717P - Modified FOLFIRINOX retains efficacy in pancreatic adenocarcinoma: An Australian Experience

Date 29 September 2014
Event ESMO 2014
Session Poster Display session
Topics Anticancer Agents
Pancreatic Cancer
Biological Therapy
Presenter Arthur Mulvey
Citation Annals of Oncology (2014) 25 (suppl_4): iv210-iv253. 10.1093/annonc/mdu334
Authors A. Mulvey1, A. Dean2, I. Hayden2
  • 1Department Of Clinical Oncology, St. John of God Hospital, 6008 - Perth/AU
  • 2Cancer Services, St John of God Hospital, 6008 - Subiaco/AU



Combination chemotherapy with FOLFIRINOX (oxaliplatin, irinotecan, fluorouracil and leucovorin) has been shown to be effective in pancreatic adenocarcinoma. Our aim was to conduct a retrospective review of all patients treated with FOLFIRINOX regime for pancreatic adenocarcinoma at St. John of God Hospital, Subiaco, Perth, Western Australia.

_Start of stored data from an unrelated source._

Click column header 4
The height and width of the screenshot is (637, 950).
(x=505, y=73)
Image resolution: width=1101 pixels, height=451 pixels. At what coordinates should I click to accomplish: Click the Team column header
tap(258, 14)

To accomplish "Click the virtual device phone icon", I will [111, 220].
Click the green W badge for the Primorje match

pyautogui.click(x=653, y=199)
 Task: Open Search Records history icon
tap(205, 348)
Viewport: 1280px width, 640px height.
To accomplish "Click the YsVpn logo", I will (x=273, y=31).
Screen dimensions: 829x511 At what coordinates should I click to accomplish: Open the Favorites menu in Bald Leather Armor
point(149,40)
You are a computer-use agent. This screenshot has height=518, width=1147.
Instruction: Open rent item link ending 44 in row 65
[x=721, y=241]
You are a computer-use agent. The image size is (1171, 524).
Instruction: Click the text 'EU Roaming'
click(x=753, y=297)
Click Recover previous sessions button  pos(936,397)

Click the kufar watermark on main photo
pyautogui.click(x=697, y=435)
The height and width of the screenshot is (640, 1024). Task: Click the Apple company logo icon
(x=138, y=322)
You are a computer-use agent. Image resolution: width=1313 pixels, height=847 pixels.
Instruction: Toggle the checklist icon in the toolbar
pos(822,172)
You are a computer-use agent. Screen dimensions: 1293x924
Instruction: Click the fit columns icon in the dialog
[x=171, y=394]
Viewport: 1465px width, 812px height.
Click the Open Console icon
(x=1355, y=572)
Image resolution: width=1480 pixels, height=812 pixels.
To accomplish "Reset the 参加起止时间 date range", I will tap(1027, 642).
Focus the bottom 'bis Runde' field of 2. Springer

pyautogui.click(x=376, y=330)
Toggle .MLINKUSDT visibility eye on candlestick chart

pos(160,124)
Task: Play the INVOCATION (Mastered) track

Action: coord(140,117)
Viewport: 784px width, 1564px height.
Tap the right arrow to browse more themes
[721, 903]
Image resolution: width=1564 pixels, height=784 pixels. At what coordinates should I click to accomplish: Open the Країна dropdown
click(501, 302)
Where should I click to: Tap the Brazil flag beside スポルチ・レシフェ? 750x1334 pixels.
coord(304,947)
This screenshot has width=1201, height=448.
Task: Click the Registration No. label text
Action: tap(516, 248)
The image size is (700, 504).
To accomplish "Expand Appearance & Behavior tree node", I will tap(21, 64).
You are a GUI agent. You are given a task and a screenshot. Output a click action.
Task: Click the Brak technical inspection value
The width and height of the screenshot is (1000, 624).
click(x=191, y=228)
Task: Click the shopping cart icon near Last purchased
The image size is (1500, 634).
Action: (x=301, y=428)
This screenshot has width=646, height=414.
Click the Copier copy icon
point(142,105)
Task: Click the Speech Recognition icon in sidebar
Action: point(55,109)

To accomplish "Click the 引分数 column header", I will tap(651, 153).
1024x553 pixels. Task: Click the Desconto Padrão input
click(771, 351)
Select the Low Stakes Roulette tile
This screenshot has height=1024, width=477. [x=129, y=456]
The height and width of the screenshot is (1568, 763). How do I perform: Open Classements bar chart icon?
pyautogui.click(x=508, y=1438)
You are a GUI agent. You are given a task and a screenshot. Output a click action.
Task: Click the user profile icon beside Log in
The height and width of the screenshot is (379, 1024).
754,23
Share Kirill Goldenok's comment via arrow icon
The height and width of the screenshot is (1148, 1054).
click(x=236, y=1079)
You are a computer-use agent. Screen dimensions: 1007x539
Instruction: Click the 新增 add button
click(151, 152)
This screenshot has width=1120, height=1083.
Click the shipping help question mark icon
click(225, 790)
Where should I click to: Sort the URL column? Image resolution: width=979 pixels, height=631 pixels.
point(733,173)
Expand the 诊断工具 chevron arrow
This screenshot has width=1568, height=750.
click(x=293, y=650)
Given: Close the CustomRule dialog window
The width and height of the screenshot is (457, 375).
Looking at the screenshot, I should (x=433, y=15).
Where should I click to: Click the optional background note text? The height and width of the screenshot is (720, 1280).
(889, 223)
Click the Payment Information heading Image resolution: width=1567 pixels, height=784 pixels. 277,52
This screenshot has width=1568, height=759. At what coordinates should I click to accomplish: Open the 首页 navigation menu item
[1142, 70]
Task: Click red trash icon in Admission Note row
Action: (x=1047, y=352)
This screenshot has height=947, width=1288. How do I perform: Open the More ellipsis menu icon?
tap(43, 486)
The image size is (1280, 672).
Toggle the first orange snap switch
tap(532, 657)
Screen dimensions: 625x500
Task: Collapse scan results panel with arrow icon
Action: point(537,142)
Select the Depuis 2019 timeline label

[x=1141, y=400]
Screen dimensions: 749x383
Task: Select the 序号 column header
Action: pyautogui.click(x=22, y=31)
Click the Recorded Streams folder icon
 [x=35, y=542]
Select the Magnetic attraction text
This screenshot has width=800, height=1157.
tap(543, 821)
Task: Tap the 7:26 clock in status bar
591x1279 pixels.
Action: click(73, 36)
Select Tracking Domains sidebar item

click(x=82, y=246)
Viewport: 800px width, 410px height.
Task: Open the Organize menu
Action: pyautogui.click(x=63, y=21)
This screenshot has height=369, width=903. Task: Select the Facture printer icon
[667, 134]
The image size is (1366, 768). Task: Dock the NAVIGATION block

All patients receiving FOLFIRINOX chemotherapy at St. John of God Hospital Subiaco from August 2011 to April 2014 were identified from case files. Tolerability, response and dose adjustments were determined from medical records, laboratory results and radiological assessments.


Twenty-four patients were identified, with a median age of 58 (27-84), including 7 over 70 years old. All patients had received first line chemotherapy with gemcitabine +/- abraxane. In total 152 cycles were administered, with a median number of 7 cycles (1-33) per patient. All patients received dose attenuation (17 in the first cycle). Dose density acheived was 71% of intended for oxaliplatin, 66% irinotecan, 45% 5-FU, which is similar to that reported in studies by Conroy et al (N Engl J Med 364: 1817-1825, 2011) and the recent study from Yale (Gunturu KS et al, Med Oncol (2013) 30:361. The over 70 year subgroup achieved similar dose density. There was one case of febrile neutropenia, one case of Grade 3 sensory neuropathy, one case of Grade 3 hepatitis. Disease control rate was 55% (57% in the over seventy subgroup), which compares favorably to that reported by Conroy and Gunturu (32% and 47% respectively).


In our experience, FOLFIRINOX was well tolerated as a second line option for advanced pancreatic adenocarcinoma, regardless of age. Prior studies have excluded elderly patients because of fears of toxicity, however our results demonstrate similar dose density achieved and response rates in an over-70 years cohort compared to younger subjects given full dose therapy. FOLFIRINOX can be safely administered to elderly patients with appropriate dose reductions and subsequent dose escalation.


All authors have declared no conflicts of interest.